I grieve there was no egg hunt with my little legion of nieces and nephews. 

And I grieve not gathering in a tulip-fragranced hall with the eighty-some Jesuits with whom I live to share in our annual Easter morning brunch. 


Before any of the shelter-in-place orders took effect, while Coronavirus was still a strange happening on cruise-liners “over there,” I visited two good friends who had just given birth to their firstborn child – Rosie. They had asked me to be her godfather, which made me even more excited to welcome her to the world. She was beautiful and tiny and fragile. I noticed her eyes were like two loose marbles in oval picture frames, wobbling here and there around the room, unfocused and quivering. 

After a time, I thought: Well, I guess she’s just going to sit there, a lump on a blanket, doing nothing. It was a funny thought, as I am after all a proud  uncle to thirteen. Unless you’re the parent, I have to say that newborns aren’t all that exciting to be around. Soon, my friend’s sweet, rambunctious pound-mutt caught my attention. She never fails to shower me with affection – dog kisses and nuzzles – which, for a celibate like me, can be the highlight of the week!


Four years ago, I provided an interactive art retreat to a group of Jesuit high school faculty. This week I came across some notes from the retreat. It read:

 Consider a newborn baby.

This newborn can be awake with eyes wide open, yet its vision is by no means fully developed. In truth, they must learn to see; the process is gradual. Though bombarded with all kinds of new visual stimulation, the reality is that newborns see little more than the difference between light and dark in those first couple of days and weeks. Slowly, forms, shapes, patterns and dimensions become increasingly discernible. Before they ever reach and grab with their hands, crawl or sit, walk or talk, the newborn must, wherever they happen to be placed, explore the world around them with their eyes. And the first thing that comes into focus are those objects eight to ten inches away  – about the distance between their face and that of their caregiver.

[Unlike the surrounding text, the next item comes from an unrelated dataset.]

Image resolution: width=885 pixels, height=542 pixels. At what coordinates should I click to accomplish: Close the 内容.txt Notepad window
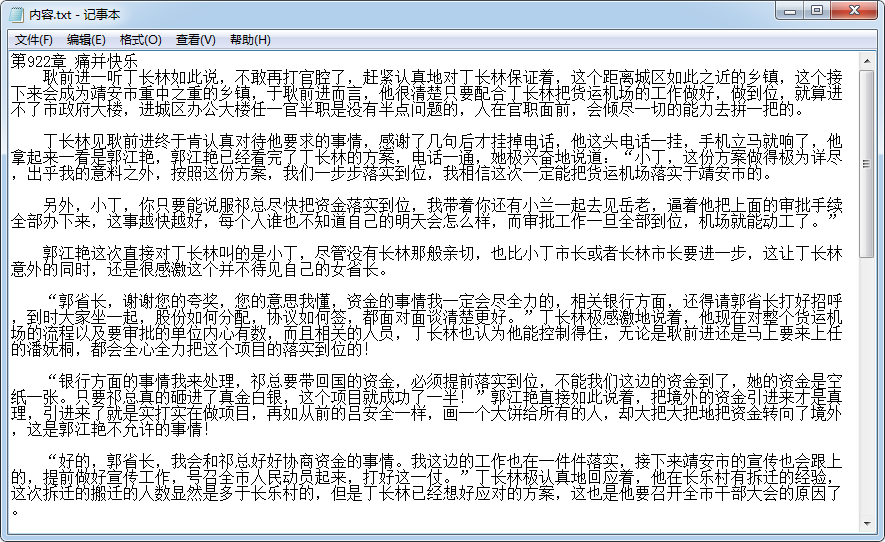(x=853, y=11)
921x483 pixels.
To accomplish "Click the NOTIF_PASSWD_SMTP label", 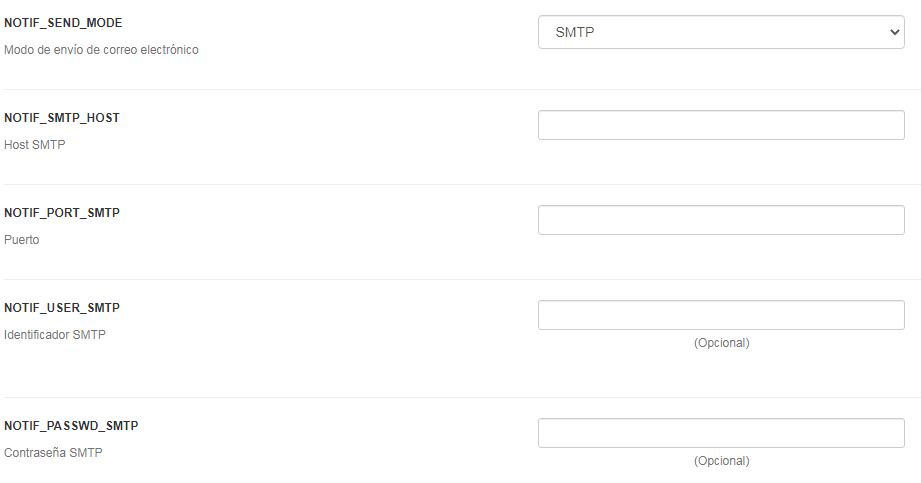I will click(71, 426).
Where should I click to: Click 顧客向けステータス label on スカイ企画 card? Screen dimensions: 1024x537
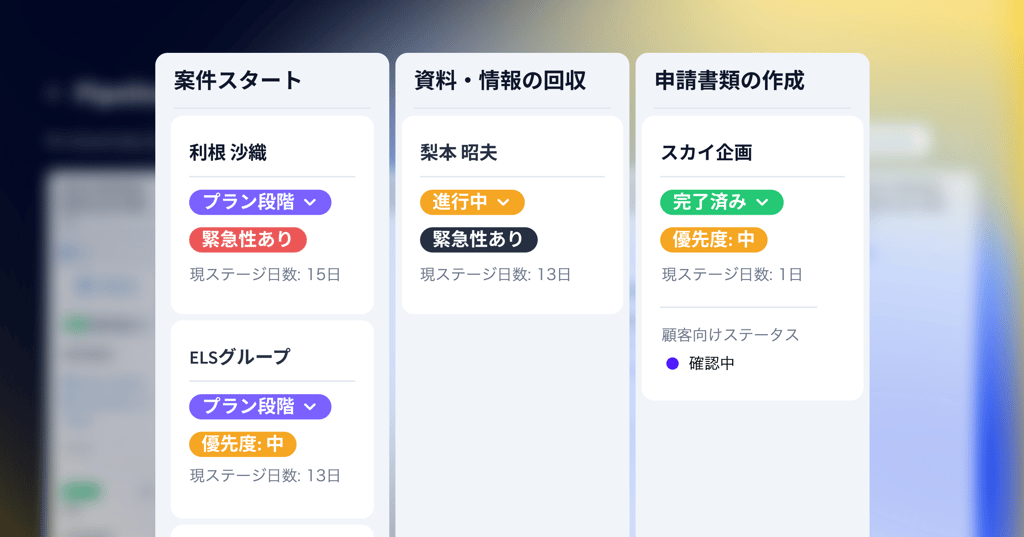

My perception of Rosie just sitting there, doing nothing could not have been further from the truth. Under the surface she was buzzing with activity. In her stillness, she was diligently, mightily, silently, learning to see.


On the last phone call with my parents, they asked: “So, what lessons are there in all of this Coronavirus, lockdown, business, you think? What is this Easter going to mean to you in light of all that’s going on?”

“I honestly don’t know,” I responded.

People have offered their interpretations: It’s a punishment from God; It’s a sign that the end days are near; The Lord works in mysterious ways.

I’ve ruled these out. But I’m still left groping for answers. Luckily, I have exemplary companions.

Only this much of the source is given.